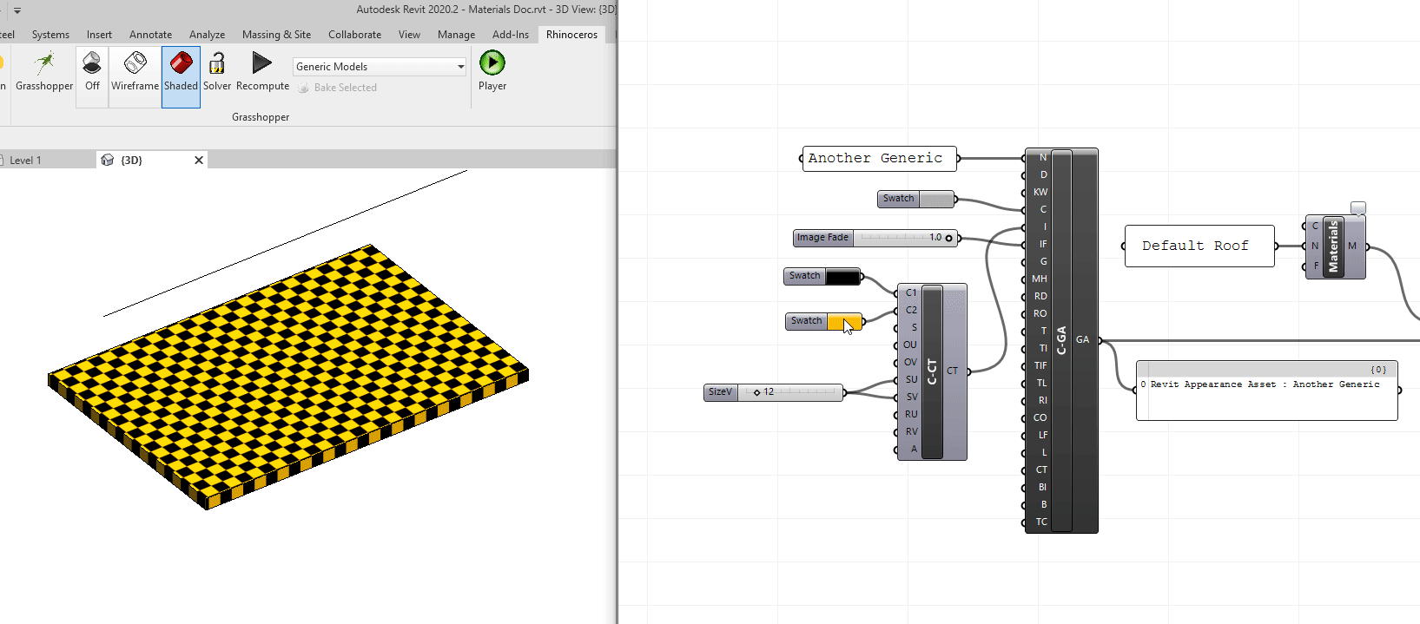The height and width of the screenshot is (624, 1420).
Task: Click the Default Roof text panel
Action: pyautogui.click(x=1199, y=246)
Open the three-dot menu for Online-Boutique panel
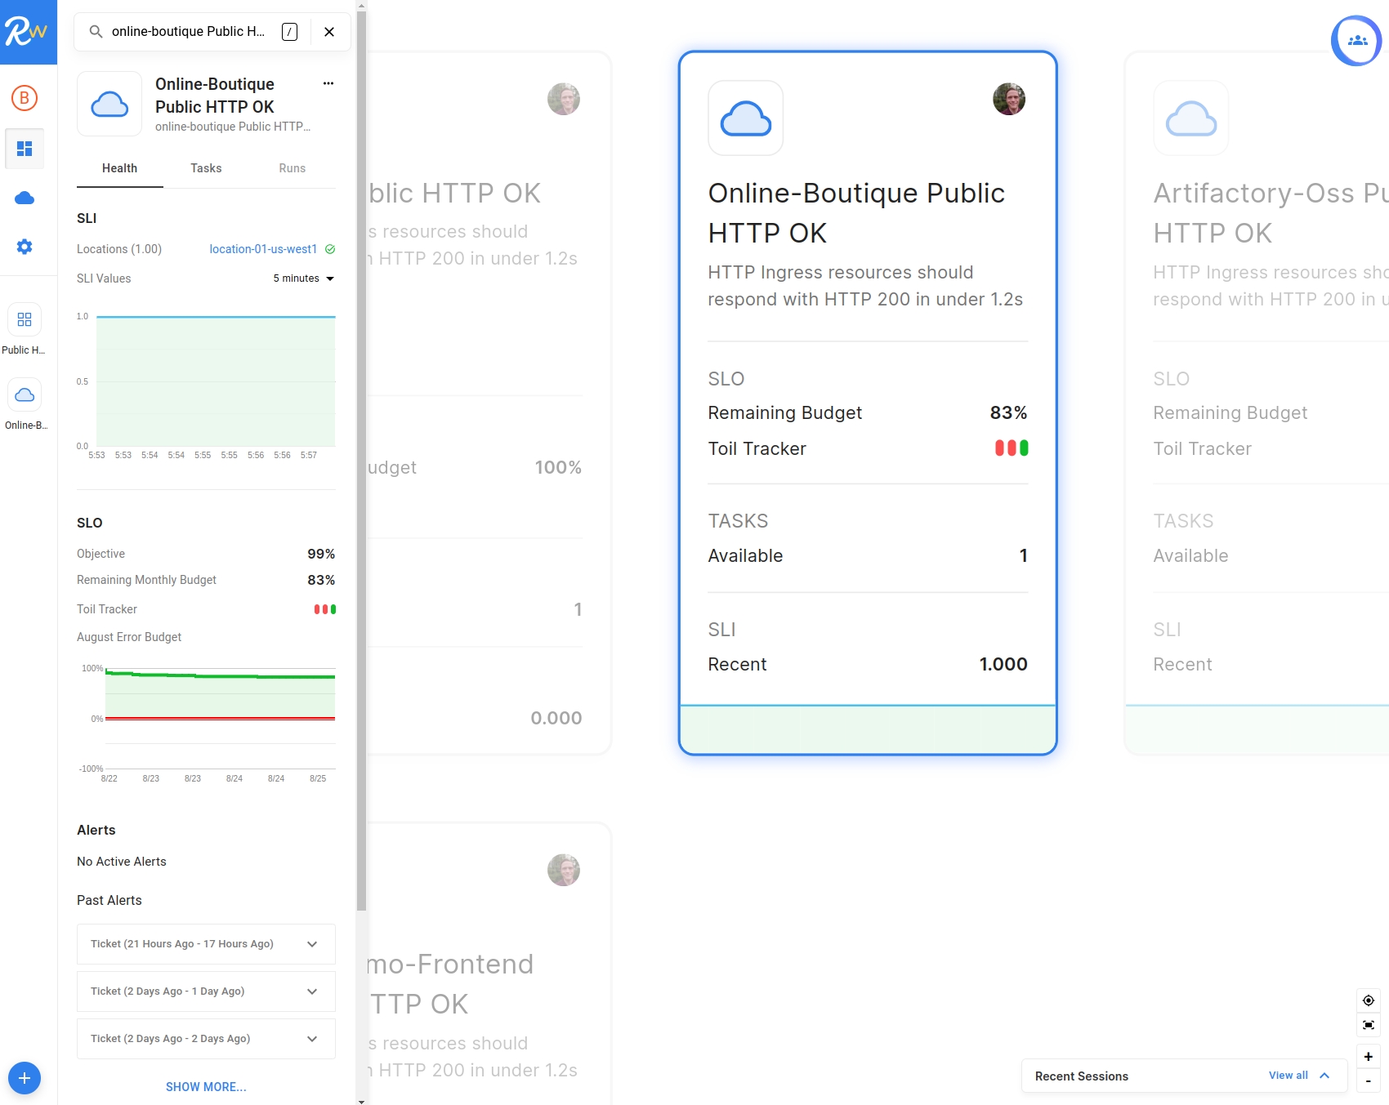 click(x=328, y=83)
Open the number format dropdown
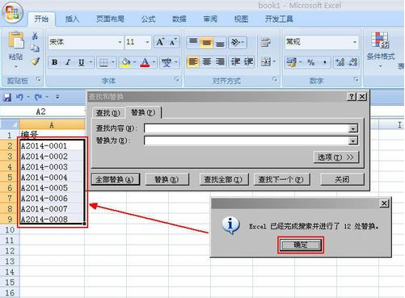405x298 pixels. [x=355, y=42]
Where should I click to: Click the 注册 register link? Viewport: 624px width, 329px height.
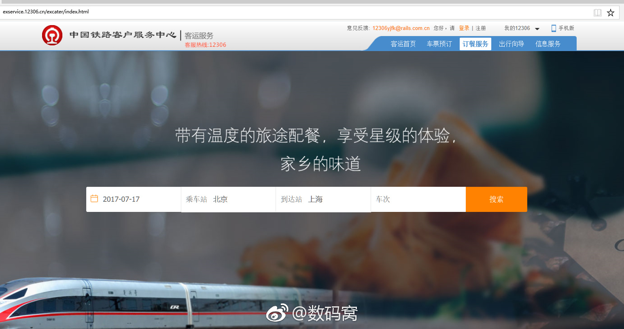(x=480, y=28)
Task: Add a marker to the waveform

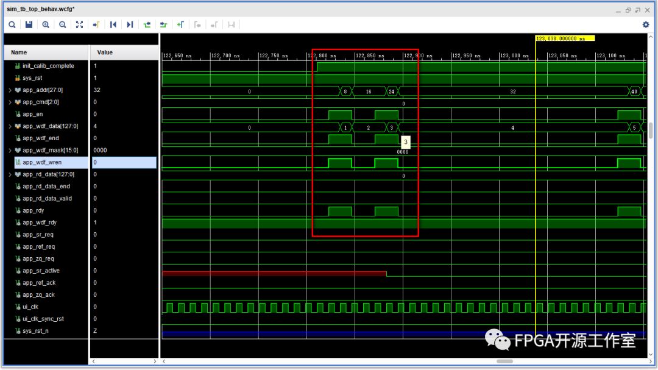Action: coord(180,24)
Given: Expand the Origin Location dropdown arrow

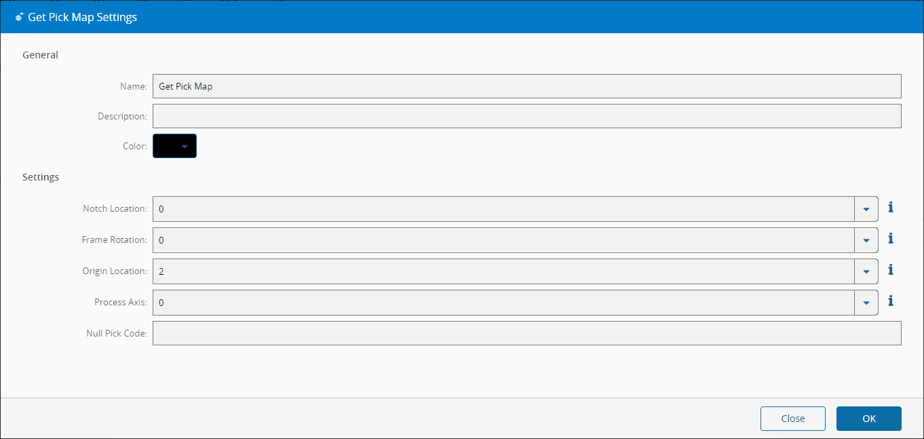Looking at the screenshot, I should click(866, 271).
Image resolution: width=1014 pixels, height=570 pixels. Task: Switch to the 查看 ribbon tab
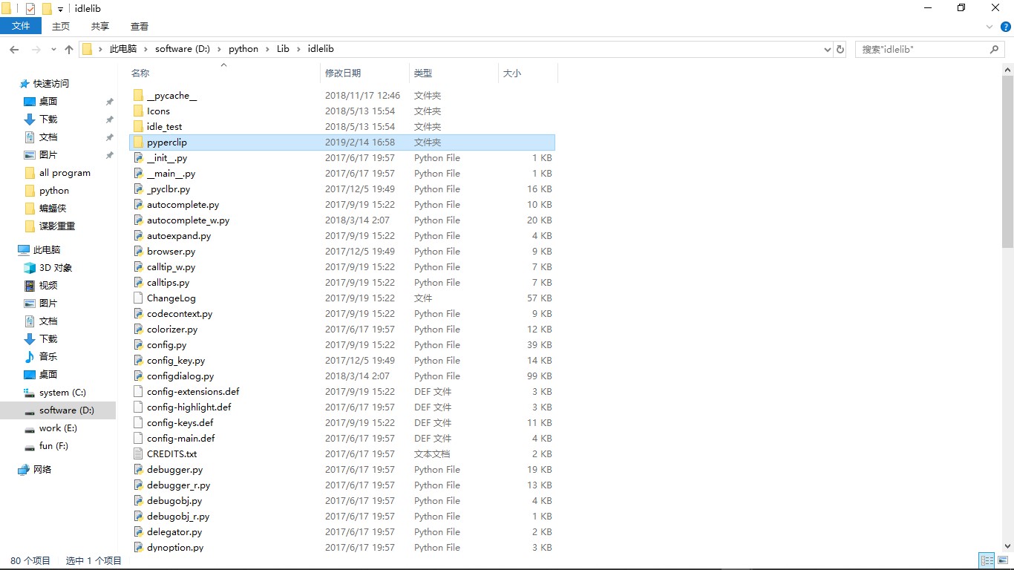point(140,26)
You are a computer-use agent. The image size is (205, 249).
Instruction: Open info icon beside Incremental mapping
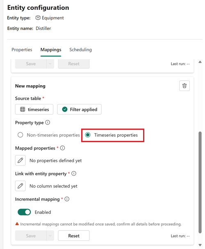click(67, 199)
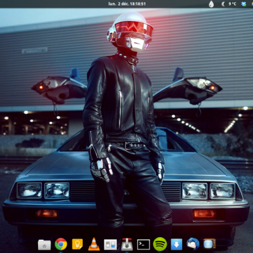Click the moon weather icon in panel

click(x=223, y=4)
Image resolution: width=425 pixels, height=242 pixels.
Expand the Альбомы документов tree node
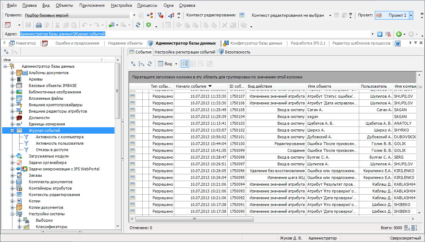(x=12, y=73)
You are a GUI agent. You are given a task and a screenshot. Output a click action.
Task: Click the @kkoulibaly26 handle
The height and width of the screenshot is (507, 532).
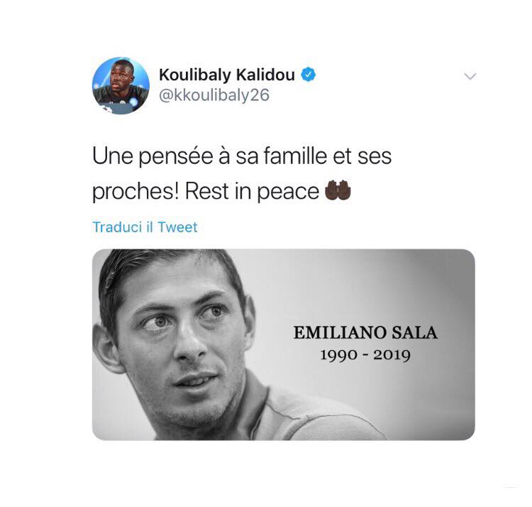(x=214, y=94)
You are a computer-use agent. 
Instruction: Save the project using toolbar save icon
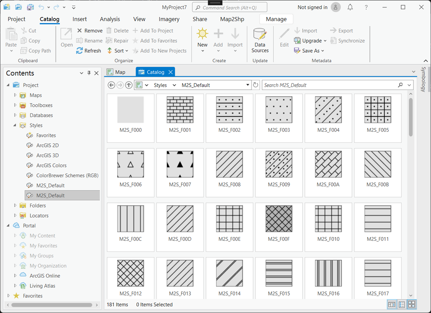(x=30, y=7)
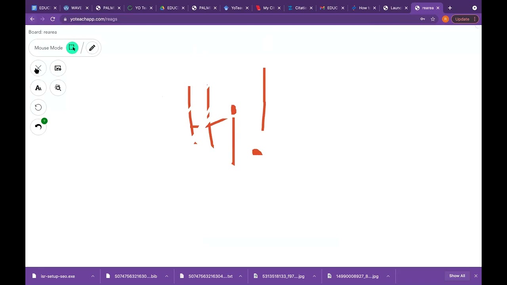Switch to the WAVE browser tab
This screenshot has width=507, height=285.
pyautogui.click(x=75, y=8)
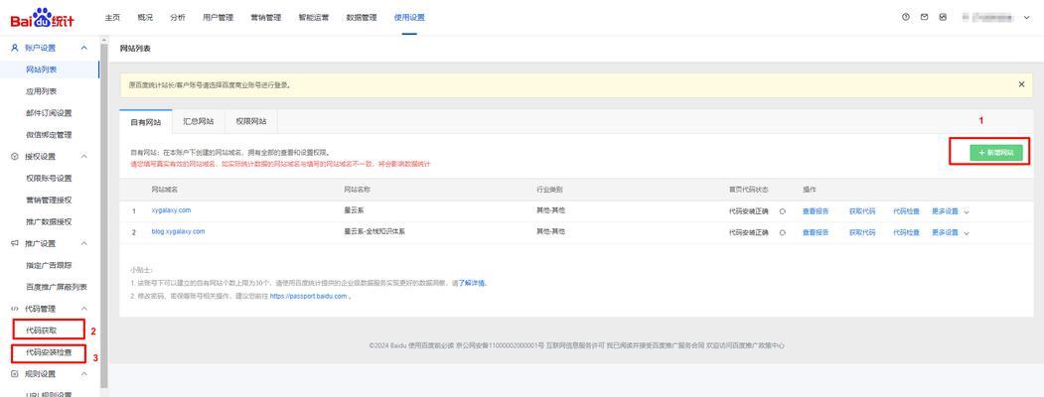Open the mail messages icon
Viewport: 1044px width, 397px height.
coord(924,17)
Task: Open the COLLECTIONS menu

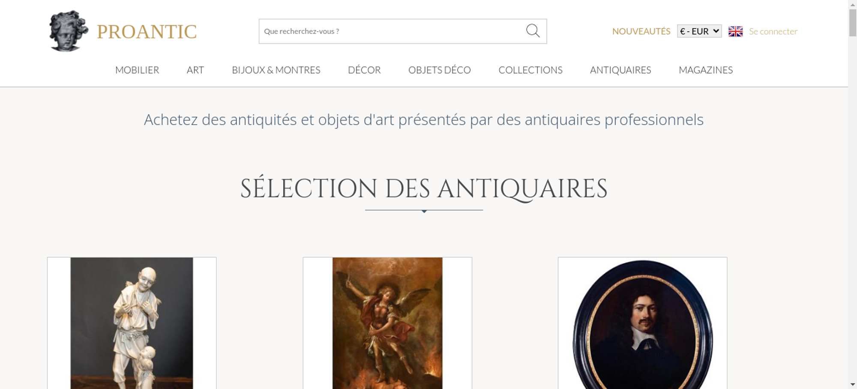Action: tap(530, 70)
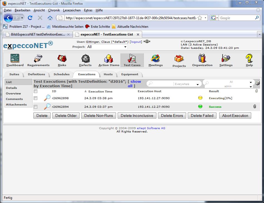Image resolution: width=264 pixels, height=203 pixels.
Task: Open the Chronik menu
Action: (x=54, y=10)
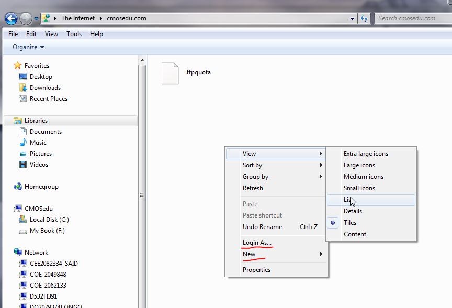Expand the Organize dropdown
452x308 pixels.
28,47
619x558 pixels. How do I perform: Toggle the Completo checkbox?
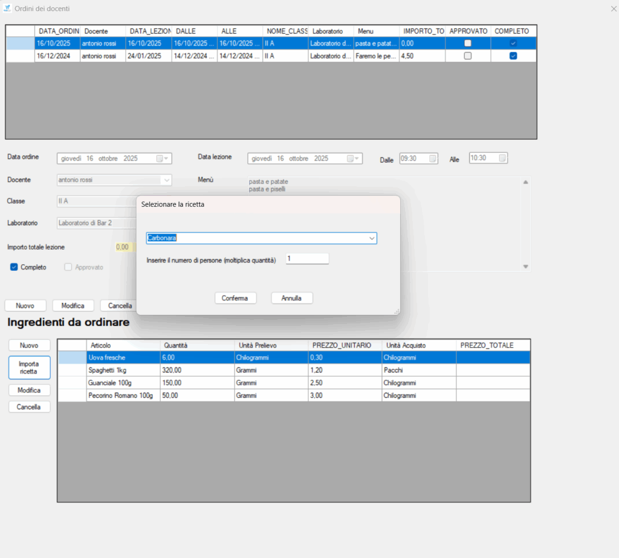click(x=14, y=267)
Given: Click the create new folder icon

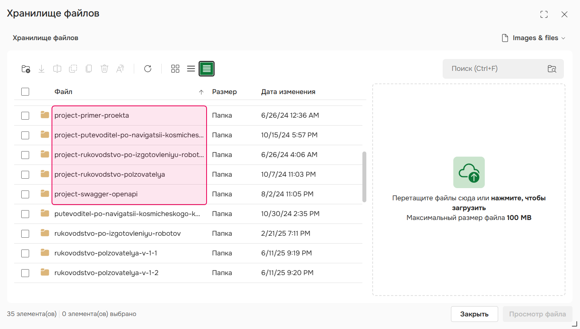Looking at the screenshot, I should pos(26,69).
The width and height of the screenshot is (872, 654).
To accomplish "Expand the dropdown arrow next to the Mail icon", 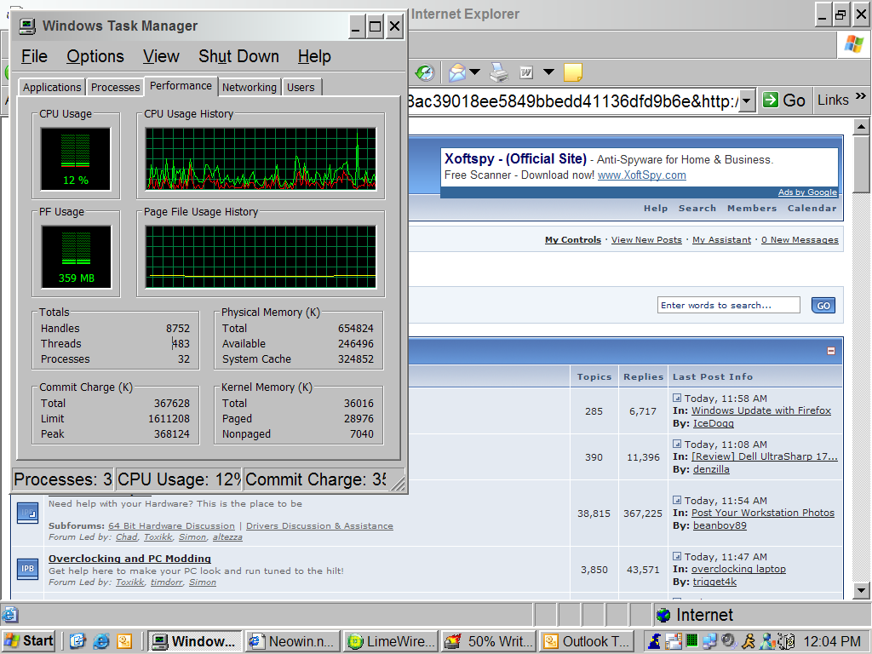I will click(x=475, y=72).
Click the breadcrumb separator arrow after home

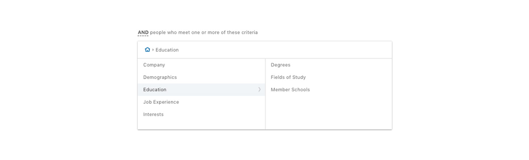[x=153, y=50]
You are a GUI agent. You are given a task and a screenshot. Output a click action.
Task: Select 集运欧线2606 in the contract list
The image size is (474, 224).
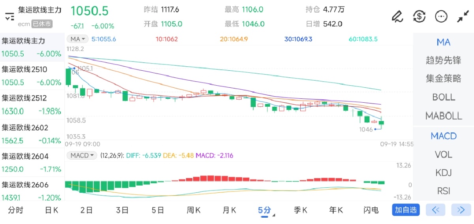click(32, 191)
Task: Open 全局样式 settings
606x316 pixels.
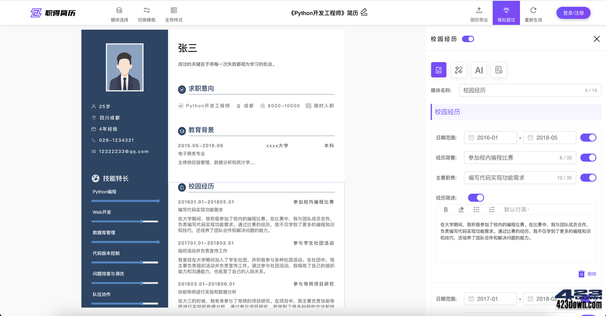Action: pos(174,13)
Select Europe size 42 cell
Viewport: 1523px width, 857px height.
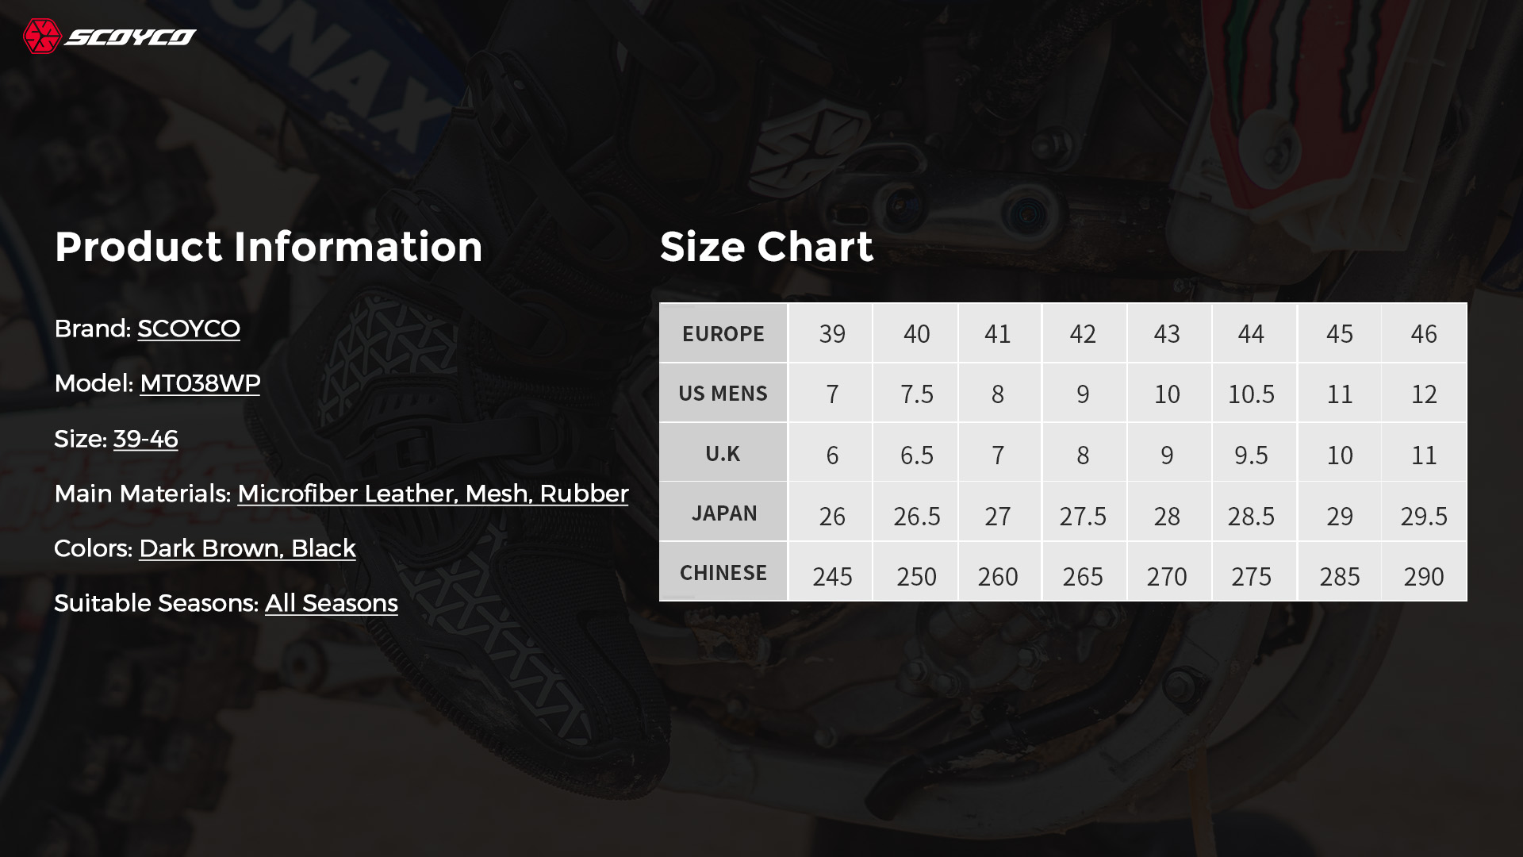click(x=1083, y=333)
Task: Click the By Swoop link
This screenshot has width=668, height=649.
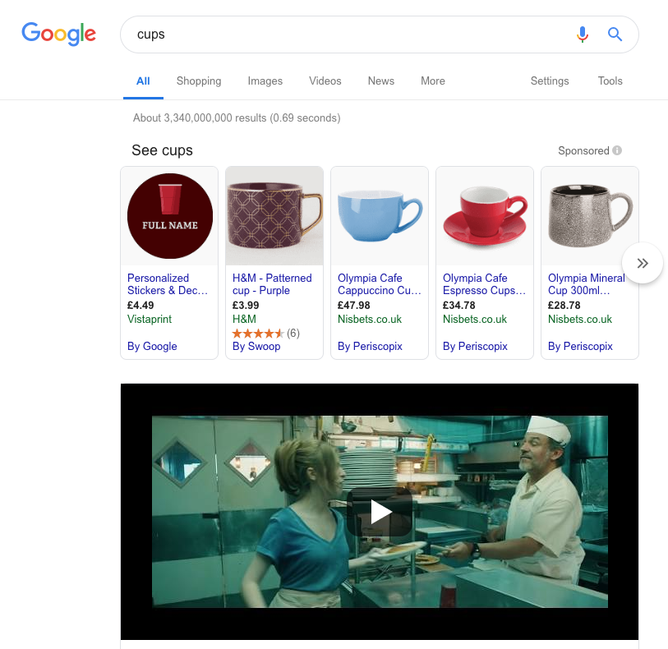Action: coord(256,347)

> _Description of the task_
In the data above, find the line with "606x316 pixels." and repeat it and every line after it through the end, exactly; leave the pictures out.

> _Output for this task_
606x316 pixels.
Action: pos(174,13)
Select Europe size 42 cell
Viewport: 1523px width, 857px height.
click(x=1083, y=333)
Task: Click the By Swoop link
This screenshot has width=668, height=649.
Action: coord(256,347)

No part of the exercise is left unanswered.